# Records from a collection

##########

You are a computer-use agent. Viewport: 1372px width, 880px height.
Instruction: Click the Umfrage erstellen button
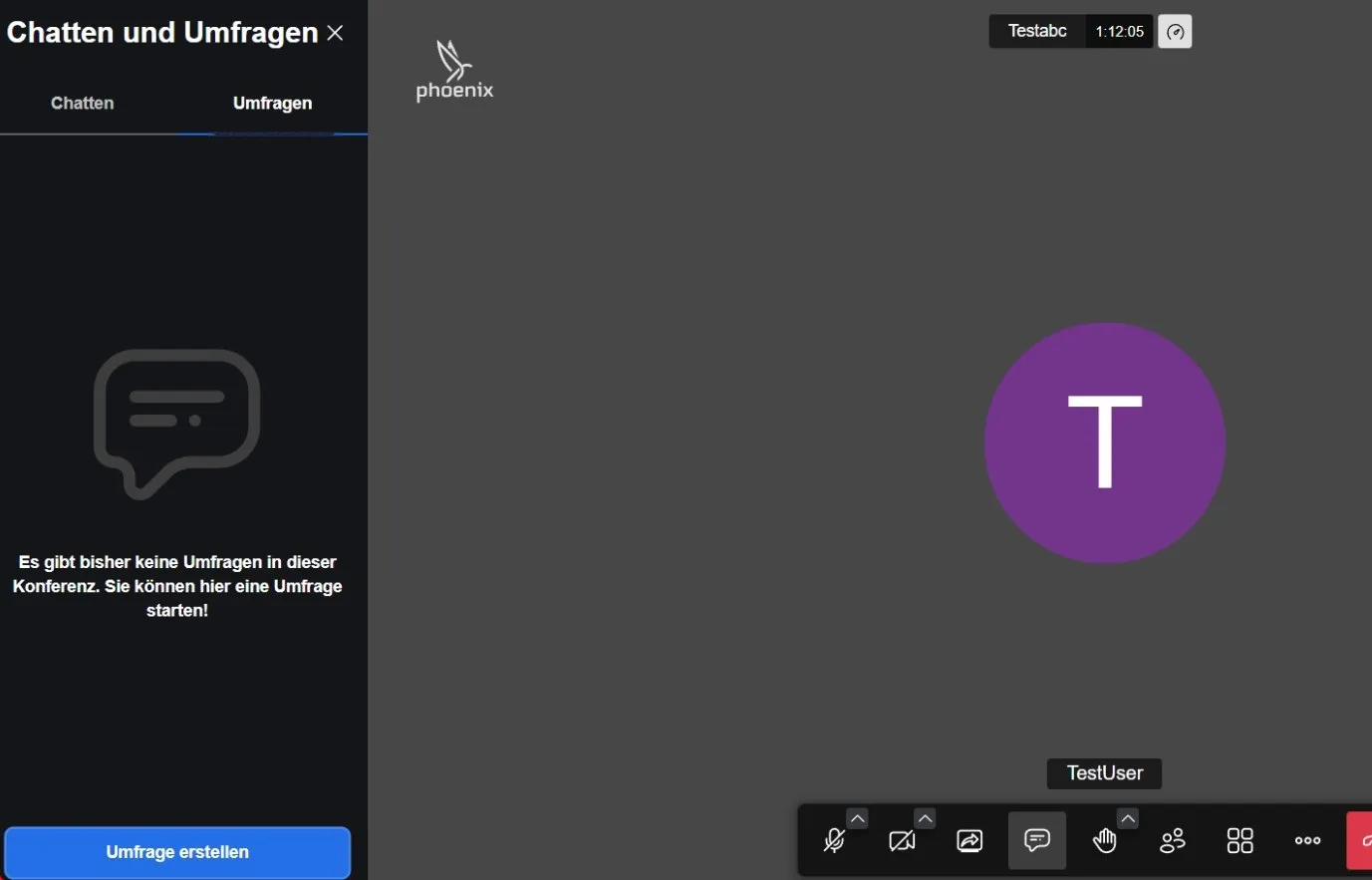[177, 852]
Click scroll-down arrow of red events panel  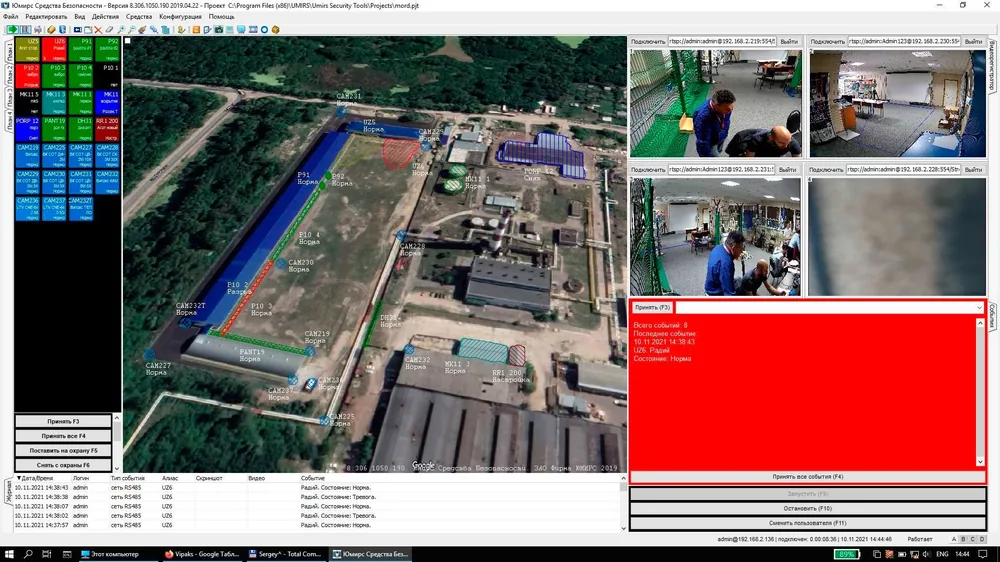[980, 462]
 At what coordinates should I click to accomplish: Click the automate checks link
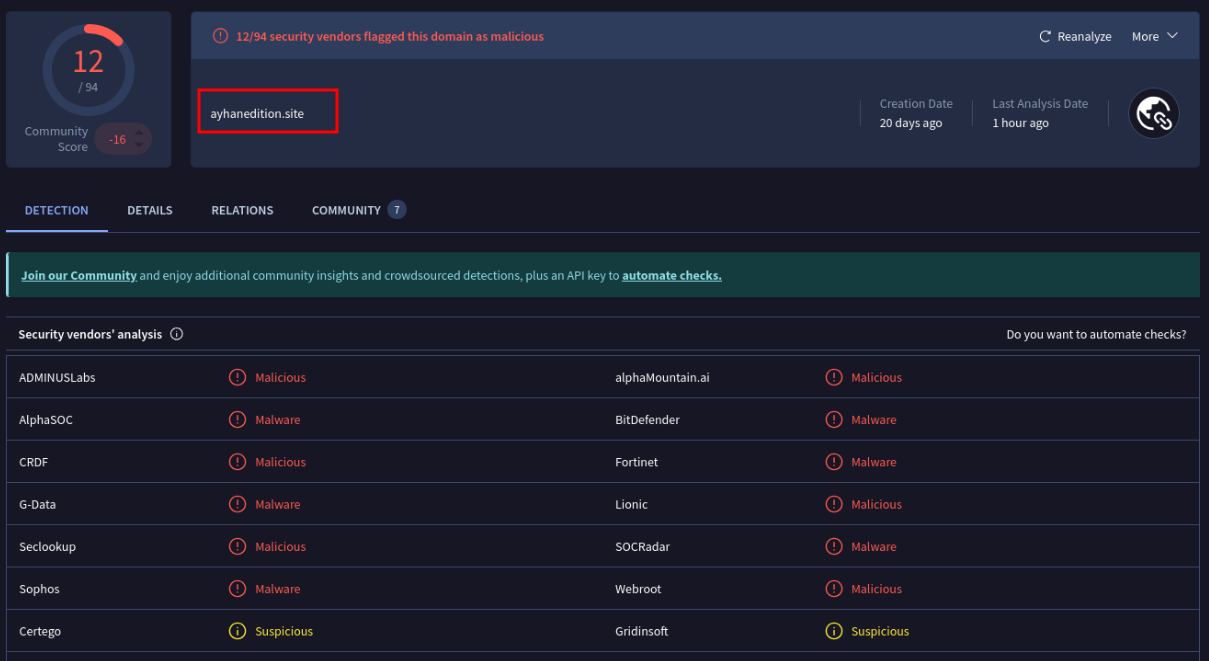tap(671, 275)
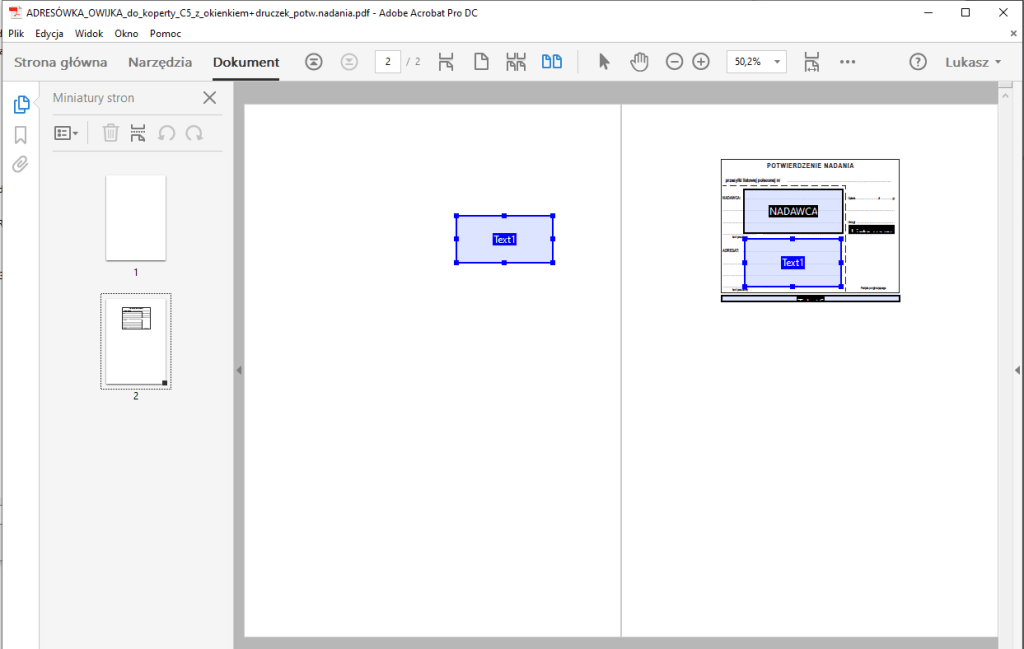The height and width of the screenshot is (649, 1024).
Task: Switch to the Narzędzia tab
Action: (x=160, y=62)
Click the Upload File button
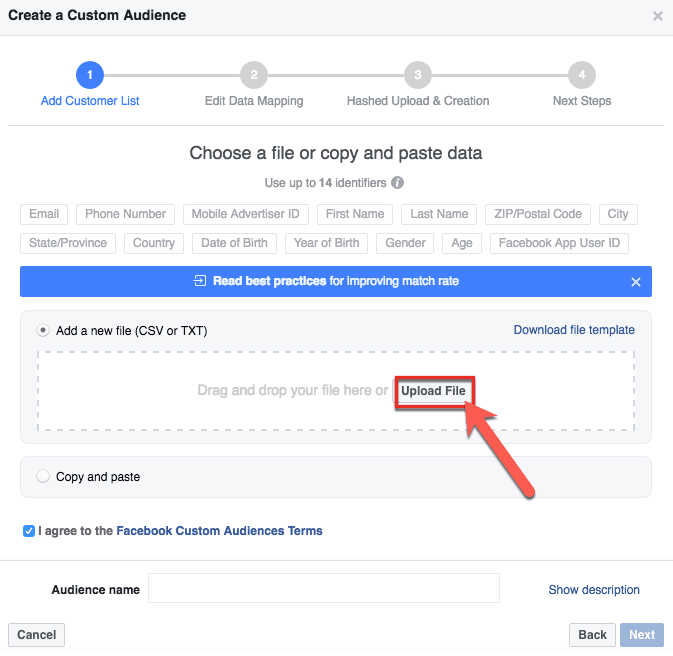This screenshot has height=656, width=673. pyautogui.click(x=434, y=391)
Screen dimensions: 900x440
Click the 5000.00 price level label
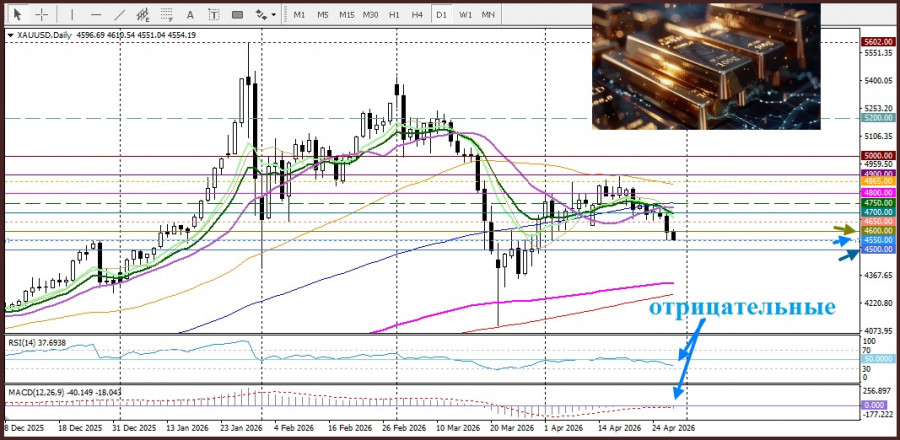(x=877, y=156)
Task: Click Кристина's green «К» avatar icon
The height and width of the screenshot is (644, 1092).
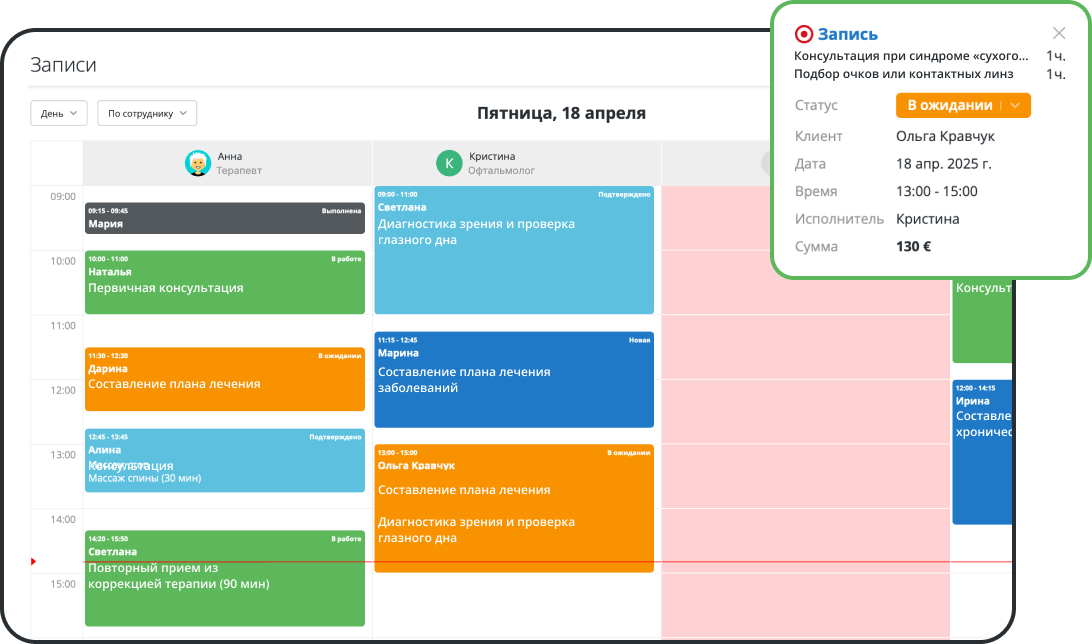Action: coord(449,162)
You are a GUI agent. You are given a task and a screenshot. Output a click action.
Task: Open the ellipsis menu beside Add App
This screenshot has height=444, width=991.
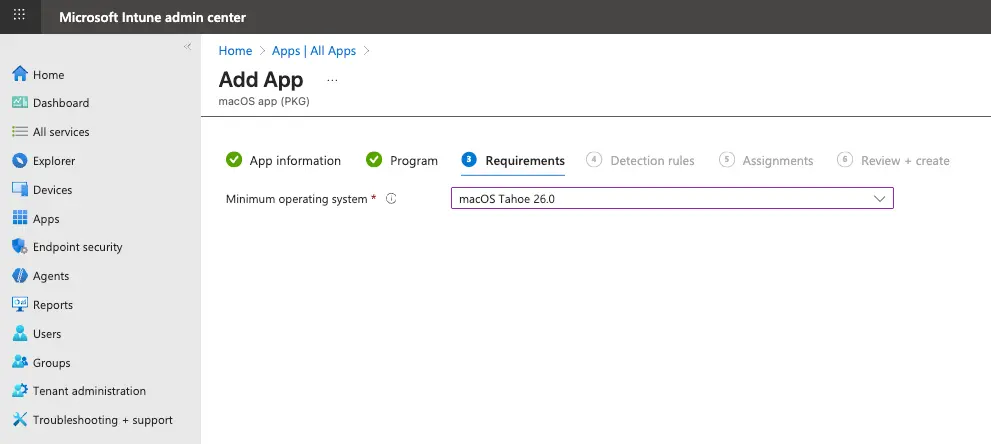click(332, 80)
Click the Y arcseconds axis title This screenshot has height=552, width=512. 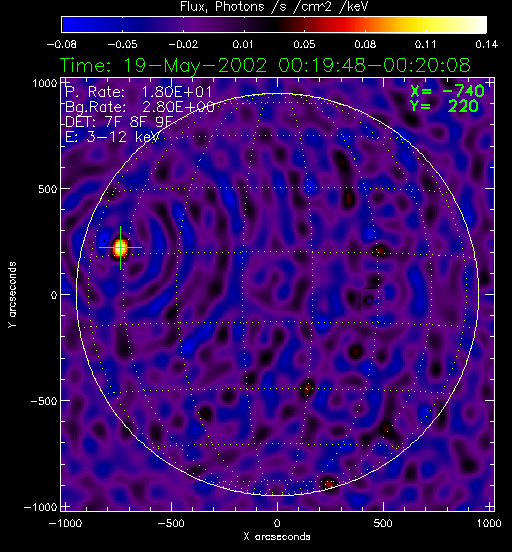(12, 295)
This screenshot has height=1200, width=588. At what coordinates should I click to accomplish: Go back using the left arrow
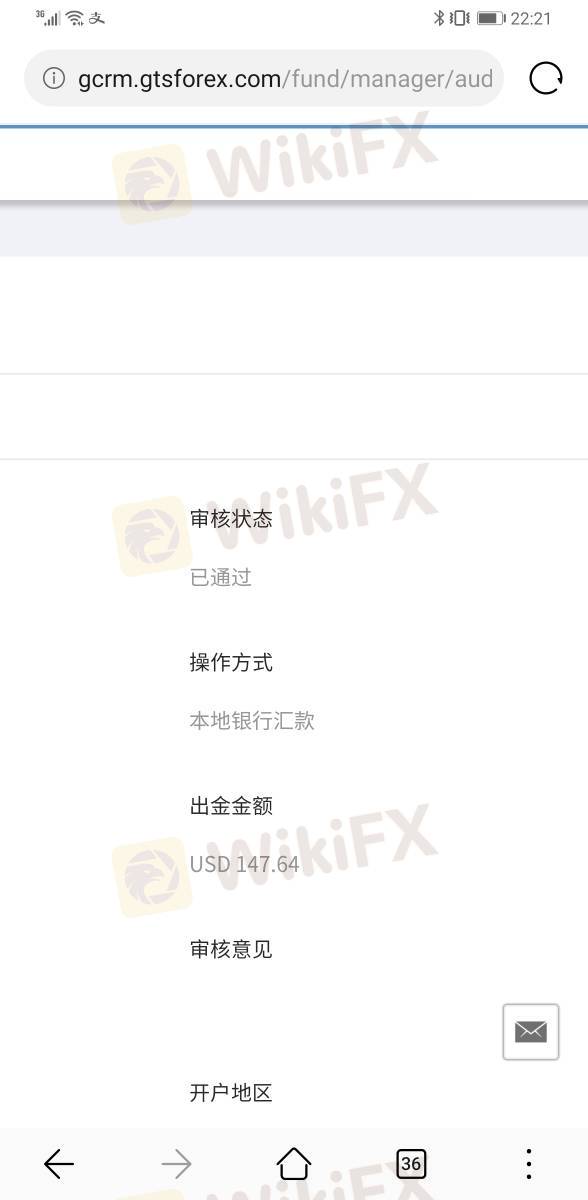[59, 1163]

##########

# Task prompt
Looking at the entries above, count each line that includes the string "agent" and give only the total.

# Response below
2